__Exercise brief__: Examine each line of the listing below. Copy those in which the string "日本傳統節日ー節分" appears.

__Records for the task__:
● ● ● ● ●

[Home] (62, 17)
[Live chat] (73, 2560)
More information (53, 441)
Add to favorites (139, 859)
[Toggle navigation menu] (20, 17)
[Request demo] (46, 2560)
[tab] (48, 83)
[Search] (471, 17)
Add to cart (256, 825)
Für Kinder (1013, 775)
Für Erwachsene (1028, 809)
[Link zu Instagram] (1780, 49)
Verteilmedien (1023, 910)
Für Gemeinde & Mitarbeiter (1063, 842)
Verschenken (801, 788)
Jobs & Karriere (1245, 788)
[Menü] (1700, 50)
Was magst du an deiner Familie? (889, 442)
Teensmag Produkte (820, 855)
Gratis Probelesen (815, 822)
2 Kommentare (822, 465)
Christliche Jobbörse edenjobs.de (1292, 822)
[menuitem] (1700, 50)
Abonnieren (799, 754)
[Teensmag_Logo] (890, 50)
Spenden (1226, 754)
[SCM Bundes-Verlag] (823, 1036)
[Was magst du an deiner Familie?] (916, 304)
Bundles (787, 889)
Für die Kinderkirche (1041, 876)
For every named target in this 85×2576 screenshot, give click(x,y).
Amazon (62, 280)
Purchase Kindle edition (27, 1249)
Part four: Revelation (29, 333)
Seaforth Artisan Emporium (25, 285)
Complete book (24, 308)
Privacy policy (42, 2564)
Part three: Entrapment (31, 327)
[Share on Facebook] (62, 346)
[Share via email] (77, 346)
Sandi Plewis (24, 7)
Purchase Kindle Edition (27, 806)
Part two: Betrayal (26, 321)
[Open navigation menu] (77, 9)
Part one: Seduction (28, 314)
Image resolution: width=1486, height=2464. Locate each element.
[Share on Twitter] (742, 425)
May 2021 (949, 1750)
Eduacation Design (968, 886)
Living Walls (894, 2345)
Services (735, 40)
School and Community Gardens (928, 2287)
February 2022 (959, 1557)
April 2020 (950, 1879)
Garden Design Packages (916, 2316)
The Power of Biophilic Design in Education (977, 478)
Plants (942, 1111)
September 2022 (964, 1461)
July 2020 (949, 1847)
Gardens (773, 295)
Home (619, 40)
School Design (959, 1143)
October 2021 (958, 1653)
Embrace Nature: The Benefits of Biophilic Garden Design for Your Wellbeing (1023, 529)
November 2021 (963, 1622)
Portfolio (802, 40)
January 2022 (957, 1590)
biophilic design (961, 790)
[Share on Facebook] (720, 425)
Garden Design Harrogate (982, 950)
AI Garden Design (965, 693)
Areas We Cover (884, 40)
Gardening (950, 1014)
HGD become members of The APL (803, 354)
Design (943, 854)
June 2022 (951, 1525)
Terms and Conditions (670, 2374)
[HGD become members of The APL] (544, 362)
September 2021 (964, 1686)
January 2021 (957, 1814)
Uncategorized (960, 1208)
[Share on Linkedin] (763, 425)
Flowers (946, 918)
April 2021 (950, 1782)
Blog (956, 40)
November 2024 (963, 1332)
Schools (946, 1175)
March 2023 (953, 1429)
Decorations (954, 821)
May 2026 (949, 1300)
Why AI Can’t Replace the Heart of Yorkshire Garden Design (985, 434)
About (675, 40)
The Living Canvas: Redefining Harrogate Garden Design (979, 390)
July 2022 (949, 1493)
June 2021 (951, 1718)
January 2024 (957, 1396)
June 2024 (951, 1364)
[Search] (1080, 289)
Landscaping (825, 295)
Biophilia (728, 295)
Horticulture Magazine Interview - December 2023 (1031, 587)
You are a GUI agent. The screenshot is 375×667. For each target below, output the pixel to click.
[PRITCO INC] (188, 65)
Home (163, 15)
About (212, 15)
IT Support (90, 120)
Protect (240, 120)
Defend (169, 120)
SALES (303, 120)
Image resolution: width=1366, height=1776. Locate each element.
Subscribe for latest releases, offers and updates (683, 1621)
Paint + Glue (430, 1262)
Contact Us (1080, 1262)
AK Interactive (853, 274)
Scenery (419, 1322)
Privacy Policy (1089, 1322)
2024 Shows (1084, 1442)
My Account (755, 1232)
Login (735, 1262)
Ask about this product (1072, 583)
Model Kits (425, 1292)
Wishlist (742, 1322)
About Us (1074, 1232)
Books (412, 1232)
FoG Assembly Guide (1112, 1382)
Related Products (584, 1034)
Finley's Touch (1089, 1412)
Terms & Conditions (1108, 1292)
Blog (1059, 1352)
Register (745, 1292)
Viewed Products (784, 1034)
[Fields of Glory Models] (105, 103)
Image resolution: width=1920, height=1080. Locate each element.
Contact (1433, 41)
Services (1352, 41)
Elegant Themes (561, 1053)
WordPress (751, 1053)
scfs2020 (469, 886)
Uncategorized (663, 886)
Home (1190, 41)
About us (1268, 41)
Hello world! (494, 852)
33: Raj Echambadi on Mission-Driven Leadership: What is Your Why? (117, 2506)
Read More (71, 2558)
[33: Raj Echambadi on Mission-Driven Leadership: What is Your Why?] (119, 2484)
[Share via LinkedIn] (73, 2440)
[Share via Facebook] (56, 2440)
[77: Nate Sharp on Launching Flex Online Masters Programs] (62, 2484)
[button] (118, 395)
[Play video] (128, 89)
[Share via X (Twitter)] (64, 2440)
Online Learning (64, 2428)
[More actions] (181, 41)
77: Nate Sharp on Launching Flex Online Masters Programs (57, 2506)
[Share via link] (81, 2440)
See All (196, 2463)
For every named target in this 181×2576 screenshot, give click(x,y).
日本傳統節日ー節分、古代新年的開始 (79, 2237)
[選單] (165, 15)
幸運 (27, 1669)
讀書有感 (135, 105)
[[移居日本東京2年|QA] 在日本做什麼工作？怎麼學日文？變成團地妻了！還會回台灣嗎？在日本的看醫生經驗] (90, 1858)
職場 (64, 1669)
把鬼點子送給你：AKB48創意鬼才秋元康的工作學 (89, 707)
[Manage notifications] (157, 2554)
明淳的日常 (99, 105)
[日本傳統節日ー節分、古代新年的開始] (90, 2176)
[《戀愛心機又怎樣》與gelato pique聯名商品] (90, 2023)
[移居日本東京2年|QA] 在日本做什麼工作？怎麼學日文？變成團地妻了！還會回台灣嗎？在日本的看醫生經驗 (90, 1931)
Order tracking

● ● ● ● ●

__Solution for this task__:
日本傳統節日ー節分、古代新年的開始 (79, 2237)
[日本傳統節日ー節分、古代新年的開始] (90, 2176)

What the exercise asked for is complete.